*** Opening of MATERIAL SUPPLIED ***

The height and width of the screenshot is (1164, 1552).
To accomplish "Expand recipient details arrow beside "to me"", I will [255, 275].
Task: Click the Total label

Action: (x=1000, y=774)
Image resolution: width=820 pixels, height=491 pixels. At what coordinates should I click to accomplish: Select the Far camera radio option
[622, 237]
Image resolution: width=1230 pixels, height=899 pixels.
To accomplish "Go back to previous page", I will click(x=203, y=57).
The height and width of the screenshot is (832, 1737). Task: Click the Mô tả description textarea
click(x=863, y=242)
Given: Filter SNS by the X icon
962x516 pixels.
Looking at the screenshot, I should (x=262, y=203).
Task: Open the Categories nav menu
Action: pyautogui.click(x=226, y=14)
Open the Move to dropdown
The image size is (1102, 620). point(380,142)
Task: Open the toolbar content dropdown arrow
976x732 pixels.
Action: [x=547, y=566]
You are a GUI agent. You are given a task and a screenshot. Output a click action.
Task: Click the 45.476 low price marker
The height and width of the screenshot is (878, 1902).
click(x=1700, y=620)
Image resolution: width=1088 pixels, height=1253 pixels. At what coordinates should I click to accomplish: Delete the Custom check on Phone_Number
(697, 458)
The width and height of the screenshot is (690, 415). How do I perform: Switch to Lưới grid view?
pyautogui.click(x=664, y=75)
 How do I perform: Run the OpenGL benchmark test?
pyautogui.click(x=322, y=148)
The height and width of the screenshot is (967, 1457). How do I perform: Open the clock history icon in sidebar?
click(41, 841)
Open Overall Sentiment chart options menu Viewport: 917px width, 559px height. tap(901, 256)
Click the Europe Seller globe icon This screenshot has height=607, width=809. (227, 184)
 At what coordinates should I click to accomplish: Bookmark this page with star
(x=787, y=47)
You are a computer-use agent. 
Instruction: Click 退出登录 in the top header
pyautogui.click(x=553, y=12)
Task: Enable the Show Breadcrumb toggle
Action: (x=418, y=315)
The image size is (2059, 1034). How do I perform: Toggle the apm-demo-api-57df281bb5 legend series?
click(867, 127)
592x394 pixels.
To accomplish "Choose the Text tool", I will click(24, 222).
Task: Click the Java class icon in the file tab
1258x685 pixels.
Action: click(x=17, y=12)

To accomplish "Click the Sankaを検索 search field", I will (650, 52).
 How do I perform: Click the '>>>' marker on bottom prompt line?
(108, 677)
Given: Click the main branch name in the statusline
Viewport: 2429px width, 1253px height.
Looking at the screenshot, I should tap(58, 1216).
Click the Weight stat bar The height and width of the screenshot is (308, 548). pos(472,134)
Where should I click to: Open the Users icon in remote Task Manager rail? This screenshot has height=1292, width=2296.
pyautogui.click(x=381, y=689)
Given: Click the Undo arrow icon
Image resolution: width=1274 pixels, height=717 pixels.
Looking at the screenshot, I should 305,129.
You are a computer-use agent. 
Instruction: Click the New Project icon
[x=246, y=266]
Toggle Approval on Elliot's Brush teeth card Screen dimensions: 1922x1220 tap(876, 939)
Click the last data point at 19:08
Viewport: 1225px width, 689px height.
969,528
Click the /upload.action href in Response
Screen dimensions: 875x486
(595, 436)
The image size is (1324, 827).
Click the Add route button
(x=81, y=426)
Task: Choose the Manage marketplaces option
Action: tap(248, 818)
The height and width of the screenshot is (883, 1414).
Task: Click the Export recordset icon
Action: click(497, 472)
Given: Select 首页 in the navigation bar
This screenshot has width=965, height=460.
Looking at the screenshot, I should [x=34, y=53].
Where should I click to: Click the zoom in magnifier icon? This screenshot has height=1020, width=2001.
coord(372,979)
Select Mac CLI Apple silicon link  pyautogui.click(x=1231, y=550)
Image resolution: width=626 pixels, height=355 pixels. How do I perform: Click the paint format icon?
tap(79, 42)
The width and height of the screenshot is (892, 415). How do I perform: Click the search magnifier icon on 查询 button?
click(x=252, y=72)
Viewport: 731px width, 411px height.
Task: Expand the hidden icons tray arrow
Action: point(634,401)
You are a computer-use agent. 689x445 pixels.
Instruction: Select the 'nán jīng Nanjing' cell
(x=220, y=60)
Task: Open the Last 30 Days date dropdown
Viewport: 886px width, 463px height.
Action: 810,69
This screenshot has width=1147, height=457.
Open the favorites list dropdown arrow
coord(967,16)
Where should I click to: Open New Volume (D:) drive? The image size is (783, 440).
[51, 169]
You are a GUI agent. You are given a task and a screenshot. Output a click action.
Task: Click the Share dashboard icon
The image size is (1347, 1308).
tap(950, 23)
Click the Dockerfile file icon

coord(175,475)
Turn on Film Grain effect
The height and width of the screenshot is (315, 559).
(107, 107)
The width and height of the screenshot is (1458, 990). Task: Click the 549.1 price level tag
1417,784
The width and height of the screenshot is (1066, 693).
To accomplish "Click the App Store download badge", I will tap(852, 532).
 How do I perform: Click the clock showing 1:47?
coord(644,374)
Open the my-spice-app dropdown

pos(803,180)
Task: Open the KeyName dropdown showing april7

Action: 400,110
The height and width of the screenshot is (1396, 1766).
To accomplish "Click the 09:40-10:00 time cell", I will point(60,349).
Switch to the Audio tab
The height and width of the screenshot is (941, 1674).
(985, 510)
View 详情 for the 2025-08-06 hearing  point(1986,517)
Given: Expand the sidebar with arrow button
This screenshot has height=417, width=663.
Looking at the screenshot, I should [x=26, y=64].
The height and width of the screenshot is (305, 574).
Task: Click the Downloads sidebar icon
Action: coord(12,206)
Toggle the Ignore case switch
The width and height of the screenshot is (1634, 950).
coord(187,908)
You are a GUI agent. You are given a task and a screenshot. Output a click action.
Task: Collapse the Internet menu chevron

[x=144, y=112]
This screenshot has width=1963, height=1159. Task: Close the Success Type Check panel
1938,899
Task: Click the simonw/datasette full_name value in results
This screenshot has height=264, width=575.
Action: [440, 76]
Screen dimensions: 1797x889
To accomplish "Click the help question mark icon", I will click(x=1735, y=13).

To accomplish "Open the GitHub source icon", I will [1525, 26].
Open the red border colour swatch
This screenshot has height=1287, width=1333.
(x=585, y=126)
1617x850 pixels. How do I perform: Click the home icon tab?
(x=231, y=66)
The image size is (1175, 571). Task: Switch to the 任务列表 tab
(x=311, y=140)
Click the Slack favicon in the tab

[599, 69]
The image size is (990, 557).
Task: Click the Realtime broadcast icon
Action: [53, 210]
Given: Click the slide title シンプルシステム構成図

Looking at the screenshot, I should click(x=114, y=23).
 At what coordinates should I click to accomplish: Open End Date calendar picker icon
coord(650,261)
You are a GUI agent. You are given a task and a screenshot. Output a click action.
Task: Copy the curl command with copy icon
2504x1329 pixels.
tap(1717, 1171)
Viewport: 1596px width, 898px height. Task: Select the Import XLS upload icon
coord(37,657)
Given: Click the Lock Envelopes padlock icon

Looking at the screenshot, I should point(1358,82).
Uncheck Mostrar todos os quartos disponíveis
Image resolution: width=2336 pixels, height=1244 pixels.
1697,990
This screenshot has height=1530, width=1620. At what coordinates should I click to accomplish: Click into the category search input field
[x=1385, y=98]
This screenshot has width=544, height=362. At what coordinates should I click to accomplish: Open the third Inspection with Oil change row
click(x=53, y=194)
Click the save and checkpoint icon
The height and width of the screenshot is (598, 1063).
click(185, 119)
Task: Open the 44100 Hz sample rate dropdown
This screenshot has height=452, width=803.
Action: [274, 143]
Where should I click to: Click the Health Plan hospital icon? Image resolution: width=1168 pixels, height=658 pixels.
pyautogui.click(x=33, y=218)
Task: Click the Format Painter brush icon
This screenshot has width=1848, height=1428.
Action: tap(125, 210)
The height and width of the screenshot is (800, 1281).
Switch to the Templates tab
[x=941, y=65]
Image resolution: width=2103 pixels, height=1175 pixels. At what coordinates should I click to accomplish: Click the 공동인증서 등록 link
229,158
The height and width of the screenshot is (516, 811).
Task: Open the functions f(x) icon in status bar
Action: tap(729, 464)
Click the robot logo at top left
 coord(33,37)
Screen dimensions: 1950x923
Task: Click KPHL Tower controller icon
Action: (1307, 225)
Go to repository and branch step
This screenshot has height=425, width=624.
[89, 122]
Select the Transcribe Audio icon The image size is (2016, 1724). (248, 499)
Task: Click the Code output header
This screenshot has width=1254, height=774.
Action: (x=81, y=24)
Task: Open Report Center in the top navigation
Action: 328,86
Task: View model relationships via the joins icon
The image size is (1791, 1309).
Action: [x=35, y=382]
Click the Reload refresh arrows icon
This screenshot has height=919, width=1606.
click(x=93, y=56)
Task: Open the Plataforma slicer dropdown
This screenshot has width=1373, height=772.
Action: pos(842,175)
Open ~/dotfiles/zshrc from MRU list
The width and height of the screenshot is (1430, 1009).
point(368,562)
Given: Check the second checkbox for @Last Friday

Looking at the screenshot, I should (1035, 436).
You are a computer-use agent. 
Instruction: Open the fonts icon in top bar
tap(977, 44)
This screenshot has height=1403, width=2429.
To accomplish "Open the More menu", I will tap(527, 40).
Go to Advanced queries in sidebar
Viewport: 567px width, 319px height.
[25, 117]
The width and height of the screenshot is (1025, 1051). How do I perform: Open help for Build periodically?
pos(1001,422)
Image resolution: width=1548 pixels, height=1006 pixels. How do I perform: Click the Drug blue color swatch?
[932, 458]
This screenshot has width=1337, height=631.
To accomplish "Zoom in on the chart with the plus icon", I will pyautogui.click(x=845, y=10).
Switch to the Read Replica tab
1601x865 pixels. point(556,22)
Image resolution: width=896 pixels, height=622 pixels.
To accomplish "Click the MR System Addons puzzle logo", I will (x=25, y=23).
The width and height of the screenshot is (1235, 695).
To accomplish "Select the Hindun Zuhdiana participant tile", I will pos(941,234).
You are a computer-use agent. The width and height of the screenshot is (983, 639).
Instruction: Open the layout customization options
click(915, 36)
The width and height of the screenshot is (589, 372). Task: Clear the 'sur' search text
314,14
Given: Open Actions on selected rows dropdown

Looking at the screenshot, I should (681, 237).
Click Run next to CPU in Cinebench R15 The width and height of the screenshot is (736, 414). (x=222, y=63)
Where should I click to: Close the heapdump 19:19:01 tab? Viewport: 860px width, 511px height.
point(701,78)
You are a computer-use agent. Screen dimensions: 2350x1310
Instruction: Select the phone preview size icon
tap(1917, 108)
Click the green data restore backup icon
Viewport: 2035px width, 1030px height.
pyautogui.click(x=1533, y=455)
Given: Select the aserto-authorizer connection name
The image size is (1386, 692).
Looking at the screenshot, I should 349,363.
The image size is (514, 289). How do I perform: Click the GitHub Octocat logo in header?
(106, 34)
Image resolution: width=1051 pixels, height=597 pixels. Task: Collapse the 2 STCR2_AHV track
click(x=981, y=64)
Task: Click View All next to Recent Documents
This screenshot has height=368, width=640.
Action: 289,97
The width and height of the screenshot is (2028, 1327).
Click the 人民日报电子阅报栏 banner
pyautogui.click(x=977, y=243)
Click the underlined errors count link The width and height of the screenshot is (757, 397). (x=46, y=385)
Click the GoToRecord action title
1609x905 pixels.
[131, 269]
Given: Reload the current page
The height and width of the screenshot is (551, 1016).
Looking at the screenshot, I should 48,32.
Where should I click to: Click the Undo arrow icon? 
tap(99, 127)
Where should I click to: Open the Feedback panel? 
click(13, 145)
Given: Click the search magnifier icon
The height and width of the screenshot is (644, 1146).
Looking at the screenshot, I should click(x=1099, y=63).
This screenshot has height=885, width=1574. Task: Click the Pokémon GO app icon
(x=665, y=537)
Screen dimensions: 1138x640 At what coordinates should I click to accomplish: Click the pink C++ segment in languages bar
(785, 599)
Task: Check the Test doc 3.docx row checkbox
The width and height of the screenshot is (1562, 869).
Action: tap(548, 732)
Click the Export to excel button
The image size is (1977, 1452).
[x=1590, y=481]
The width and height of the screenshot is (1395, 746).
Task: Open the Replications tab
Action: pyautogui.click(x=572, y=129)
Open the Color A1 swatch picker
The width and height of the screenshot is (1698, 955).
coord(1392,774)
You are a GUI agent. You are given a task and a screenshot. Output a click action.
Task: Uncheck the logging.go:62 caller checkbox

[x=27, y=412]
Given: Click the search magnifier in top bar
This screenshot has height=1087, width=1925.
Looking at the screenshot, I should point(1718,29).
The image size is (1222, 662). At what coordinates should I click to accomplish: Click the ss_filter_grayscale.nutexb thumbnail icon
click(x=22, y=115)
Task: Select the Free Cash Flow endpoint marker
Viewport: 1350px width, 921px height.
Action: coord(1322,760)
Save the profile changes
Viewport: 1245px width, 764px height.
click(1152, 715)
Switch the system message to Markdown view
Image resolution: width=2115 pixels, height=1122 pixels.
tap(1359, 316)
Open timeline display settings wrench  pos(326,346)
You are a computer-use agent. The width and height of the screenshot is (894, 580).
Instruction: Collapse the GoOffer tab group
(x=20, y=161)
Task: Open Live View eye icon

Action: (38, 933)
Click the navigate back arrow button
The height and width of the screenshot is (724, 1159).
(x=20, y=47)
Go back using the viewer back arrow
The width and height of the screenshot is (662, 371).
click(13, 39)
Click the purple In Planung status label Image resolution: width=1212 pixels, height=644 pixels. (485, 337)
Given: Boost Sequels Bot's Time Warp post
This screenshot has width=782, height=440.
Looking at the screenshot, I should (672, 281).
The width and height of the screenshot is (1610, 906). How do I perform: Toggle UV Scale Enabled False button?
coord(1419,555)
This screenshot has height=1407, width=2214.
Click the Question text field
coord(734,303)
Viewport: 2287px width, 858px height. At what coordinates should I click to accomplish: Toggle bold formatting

*** Close of MATERIAL SUPPLIED ***

Copy out, from the data above, every line holding the word "chart".

SOLUTION ▸
Open Overall Sentiment chart options menu Viewport: 917px width, 559px height. tap(901, 256)
To accomplish "Zoom in on the chart with the plus icon", I will pyautogui.click(x=845, y=10).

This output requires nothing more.